* **ASSIGNMENT**
Would you copy only the lines below, beginning with the one that contains "Where should I click to: Open the Notebook" and running through the last entry line?

* **Collected data entries**
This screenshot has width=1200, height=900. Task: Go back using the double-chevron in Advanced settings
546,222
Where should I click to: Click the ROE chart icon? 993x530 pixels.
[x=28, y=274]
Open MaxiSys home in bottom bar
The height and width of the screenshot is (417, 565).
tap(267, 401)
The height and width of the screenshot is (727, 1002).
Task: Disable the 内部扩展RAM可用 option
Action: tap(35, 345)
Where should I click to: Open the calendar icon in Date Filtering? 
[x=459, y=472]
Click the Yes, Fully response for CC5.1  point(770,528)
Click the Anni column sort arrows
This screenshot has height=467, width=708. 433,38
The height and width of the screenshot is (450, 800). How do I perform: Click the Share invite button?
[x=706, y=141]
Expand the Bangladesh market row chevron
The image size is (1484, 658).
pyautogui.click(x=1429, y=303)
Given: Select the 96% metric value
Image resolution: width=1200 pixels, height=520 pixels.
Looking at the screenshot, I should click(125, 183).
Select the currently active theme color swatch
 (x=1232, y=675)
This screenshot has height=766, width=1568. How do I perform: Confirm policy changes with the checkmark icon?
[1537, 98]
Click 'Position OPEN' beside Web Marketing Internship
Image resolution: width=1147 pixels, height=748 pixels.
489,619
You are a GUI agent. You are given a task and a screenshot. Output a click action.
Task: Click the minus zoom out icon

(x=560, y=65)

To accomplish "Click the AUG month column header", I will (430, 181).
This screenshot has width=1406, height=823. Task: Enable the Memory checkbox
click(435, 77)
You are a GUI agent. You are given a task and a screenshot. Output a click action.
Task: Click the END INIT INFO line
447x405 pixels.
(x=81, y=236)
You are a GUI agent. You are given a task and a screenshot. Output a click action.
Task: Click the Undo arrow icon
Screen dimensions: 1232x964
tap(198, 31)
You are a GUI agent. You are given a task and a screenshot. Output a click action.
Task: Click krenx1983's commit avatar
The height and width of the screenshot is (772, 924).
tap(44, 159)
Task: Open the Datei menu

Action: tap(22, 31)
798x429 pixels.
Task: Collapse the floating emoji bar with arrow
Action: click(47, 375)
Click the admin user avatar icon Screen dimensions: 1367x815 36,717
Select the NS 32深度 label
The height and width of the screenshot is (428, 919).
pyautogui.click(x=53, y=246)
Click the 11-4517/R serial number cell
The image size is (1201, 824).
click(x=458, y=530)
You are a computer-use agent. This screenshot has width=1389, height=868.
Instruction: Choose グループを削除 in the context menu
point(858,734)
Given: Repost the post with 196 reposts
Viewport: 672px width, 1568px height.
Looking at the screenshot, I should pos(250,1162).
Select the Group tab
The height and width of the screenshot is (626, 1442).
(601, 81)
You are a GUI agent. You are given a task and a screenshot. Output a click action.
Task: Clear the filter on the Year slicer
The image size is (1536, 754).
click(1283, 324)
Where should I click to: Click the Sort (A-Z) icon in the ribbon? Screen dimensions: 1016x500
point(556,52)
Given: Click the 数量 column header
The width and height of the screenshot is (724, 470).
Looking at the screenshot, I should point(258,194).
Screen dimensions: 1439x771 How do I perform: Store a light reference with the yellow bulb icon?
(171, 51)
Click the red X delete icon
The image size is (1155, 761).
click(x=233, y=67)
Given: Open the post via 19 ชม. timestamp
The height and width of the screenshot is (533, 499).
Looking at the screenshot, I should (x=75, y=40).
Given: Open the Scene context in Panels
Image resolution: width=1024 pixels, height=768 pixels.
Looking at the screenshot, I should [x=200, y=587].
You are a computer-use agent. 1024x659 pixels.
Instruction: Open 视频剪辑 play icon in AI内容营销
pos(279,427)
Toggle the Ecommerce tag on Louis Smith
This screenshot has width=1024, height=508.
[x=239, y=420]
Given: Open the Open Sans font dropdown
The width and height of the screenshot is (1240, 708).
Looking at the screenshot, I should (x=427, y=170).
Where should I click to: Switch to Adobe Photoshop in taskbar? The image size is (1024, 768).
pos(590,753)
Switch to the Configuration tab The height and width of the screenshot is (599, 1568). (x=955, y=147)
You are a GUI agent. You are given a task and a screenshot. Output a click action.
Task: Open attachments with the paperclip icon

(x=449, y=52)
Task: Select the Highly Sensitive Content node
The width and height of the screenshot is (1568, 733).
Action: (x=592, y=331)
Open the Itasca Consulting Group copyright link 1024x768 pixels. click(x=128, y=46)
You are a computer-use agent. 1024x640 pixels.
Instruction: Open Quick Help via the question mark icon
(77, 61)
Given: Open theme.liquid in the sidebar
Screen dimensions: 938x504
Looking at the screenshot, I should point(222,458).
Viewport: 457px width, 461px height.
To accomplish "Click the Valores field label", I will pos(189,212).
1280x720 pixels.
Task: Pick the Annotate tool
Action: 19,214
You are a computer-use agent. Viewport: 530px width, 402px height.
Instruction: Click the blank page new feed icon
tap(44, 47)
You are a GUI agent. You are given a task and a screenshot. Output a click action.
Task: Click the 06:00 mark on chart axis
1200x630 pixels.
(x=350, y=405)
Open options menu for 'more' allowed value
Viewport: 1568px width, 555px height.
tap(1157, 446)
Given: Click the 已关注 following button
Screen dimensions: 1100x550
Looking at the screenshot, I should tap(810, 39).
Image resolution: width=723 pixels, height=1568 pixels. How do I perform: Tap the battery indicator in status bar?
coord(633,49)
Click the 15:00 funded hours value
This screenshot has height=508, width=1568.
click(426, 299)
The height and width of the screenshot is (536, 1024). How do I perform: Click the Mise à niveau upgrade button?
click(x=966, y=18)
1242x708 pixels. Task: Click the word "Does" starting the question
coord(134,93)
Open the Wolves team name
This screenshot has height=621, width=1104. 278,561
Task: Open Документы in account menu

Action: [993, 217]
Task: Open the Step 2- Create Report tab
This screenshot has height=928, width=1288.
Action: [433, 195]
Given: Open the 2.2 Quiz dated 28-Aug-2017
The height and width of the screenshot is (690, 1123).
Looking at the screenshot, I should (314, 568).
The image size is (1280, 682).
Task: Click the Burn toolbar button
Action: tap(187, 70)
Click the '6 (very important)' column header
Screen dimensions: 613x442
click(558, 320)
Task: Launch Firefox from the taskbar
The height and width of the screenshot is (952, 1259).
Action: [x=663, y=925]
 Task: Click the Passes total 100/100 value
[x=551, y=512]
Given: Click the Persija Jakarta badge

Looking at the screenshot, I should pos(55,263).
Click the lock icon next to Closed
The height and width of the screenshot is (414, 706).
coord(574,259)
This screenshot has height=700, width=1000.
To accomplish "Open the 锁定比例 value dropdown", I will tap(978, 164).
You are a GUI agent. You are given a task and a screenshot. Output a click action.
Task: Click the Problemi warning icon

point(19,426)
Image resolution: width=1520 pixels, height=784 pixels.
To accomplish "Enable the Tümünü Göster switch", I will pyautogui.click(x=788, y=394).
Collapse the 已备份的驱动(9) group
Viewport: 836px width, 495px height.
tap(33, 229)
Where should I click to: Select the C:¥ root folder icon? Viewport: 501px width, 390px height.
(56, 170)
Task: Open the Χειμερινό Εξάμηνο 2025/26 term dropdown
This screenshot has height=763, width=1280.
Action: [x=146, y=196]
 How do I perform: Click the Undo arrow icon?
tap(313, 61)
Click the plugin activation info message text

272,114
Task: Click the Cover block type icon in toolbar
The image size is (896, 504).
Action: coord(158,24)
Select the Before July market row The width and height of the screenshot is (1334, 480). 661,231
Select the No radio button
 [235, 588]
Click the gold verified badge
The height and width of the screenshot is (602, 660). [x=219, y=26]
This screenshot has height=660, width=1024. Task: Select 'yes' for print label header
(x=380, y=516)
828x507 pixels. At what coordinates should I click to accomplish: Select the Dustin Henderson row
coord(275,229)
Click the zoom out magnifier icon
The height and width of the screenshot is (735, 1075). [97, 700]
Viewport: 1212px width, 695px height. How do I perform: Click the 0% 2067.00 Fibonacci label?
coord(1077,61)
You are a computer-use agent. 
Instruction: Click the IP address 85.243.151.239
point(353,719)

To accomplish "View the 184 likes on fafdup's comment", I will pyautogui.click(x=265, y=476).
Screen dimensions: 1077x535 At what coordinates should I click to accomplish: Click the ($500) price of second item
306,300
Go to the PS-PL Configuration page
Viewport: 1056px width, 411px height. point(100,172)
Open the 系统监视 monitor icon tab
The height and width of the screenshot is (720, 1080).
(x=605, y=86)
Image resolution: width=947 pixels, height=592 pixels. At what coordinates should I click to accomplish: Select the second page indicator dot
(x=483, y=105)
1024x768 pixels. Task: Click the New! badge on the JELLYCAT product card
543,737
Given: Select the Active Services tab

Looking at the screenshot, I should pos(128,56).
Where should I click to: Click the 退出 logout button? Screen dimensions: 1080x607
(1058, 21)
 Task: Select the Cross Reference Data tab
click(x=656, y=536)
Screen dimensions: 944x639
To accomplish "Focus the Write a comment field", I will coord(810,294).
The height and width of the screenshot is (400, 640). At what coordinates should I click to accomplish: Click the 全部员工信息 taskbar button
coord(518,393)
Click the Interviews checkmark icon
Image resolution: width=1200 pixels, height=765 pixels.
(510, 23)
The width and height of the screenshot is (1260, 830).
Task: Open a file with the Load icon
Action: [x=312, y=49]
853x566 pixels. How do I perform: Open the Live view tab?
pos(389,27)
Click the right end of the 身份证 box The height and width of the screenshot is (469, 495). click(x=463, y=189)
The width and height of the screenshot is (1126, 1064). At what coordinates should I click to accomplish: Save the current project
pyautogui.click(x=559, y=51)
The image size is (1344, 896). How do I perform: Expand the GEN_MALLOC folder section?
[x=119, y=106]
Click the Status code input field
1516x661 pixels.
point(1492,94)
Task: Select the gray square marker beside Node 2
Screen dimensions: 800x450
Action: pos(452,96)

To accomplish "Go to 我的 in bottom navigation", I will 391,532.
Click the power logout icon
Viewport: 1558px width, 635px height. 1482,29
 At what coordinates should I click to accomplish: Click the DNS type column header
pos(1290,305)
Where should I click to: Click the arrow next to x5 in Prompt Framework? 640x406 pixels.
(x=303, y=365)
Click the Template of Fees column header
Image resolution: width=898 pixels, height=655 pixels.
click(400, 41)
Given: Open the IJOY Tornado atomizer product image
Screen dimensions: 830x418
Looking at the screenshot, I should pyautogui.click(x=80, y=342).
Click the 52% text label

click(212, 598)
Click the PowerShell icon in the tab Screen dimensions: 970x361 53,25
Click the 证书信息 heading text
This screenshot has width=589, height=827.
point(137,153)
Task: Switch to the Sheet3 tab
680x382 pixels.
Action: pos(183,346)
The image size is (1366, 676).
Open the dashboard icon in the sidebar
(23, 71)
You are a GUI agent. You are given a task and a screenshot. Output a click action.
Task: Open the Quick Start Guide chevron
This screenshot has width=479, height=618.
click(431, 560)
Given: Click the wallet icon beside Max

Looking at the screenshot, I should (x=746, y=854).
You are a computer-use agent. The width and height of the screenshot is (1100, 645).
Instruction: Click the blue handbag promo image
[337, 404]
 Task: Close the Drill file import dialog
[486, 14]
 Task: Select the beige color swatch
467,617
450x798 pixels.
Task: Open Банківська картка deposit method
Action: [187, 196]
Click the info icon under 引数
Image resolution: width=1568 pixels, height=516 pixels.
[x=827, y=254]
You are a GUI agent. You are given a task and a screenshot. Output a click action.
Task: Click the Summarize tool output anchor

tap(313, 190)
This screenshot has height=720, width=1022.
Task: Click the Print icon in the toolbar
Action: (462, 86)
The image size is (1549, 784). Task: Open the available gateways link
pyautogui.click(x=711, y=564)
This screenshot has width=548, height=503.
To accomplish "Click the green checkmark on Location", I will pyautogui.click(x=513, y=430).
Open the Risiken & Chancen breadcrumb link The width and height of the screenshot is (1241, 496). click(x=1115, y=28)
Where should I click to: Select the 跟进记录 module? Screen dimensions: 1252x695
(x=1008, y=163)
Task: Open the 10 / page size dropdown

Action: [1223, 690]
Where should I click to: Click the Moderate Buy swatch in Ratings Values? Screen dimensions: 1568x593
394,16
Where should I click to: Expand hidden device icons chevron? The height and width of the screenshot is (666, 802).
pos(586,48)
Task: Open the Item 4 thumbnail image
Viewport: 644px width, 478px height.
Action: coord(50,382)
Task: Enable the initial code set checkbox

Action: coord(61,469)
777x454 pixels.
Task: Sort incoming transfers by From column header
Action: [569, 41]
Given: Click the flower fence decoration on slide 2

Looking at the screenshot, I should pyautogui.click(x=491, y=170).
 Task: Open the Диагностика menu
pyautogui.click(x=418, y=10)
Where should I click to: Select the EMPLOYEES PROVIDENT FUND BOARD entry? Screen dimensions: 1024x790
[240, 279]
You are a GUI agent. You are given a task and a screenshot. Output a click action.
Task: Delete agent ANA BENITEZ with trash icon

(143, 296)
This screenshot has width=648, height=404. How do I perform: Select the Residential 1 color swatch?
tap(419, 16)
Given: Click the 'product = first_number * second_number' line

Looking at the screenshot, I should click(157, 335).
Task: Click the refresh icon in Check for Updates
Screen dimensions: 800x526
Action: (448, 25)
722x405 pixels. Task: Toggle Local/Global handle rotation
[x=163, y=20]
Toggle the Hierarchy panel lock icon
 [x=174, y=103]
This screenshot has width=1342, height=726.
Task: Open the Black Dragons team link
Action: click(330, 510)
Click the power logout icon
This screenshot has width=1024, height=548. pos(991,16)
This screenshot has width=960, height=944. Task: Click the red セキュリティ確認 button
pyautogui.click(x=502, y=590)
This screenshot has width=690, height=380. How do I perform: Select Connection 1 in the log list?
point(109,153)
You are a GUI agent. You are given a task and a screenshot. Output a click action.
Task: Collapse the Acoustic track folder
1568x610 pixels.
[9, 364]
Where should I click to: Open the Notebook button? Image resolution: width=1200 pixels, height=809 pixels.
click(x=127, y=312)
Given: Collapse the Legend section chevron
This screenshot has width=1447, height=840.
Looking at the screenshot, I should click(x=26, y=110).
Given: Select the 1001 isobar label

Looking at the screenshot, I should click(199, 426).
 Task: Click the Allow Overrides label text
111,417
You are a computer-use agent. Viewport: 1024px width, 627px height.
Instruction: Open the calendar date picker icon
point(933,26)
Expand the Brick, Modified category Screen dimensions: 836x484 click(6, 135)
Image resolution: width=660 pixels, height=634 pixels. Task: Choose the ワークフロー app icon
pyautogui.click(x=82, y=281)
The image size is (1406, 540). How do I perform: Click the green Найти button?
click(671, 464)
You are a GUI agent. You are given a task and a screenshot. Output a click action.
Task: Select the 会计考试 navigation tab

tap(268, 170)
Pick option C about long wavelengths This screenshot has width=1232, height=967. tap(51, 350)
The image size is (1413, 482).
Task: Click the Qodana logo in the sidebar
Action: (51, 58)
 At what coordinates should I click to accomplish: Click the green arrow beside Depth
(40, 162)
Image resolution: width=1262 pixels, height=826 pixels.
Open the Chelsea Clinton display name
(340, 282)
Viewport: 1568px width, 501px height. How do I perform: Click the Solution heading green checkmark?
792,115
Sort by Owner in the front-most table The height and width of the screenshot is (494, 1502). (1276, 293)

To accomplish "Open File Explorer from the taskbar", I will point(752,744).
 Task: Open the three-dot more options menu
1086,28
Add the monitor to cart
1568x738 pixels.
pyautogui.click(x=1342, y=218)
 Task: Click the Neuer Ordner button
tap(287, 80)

* **OUTPUT FOR THIS TASK**
Where should I click to: Open the Notebook button? Image resolution: width=1200 pixels, height=809 pixels.
click(x=127, y=312)
Given: Collapse the Legend section chevron
This screenshot has width=1447, height=840.
Looking at the screenshot, I should click(x=26, y=110).
Given: Select the 1001 isobar label

Looking at the screenshot, I should click(199, 426).
 Task: Click the Allow Overrides label text
111,417
You are a computer-use agent. Viewport: 1024px width, 627px height.
Instruction: Open the calendar date picker icon
point(933,26)
Expand the Brick, Modified category Screen dimensions: 836x484 click(6, 135)
Image resolution: width=660 pixels, height=634 pixels. Task: Choose the ワークフロー app icon
pyautogui.click(x=82, y=281)
The image size is (1406, 540). How do I perform: Click the green Найти button?
click(671, 464)
You are a GUI agent. You are given a task and a screenshot. Output a click action.
Task: Select the 会计考试 navigation tab

tap(268, 170)
Pick option C about long wavelengths This screenshot has width=1232, height=967. tap(51, 350)
The image size is (1413, 482).
Task: Click the Qodana logo in the sidebar
Action: (51, 58)
 At what coordinates should I click to accomplish: Click the green arrow beside Depth
(40, 162)
Image resolution: width=1262 pixels, height=826 pixels.
Open the Chelsea Clinton display name
(340, 282)
Viewport: 1568px width, 501px height. How do I perform: Click the Solution heading green checkmark?
792,115
Sort by Owner in the front-most table The height and width of the screenshot is (494, 1502). (1276, 293)

To accomplish "Open File Explorer from the taskbar", I will point(752,744).
 Task: Open the three-dot more options menu
1086,28
Add the monitor to cart
1568x738 pixels.
pyautogui.click(x=1342, y=218)
 Task: Click the Neuer Ordner button
tap(287, 80)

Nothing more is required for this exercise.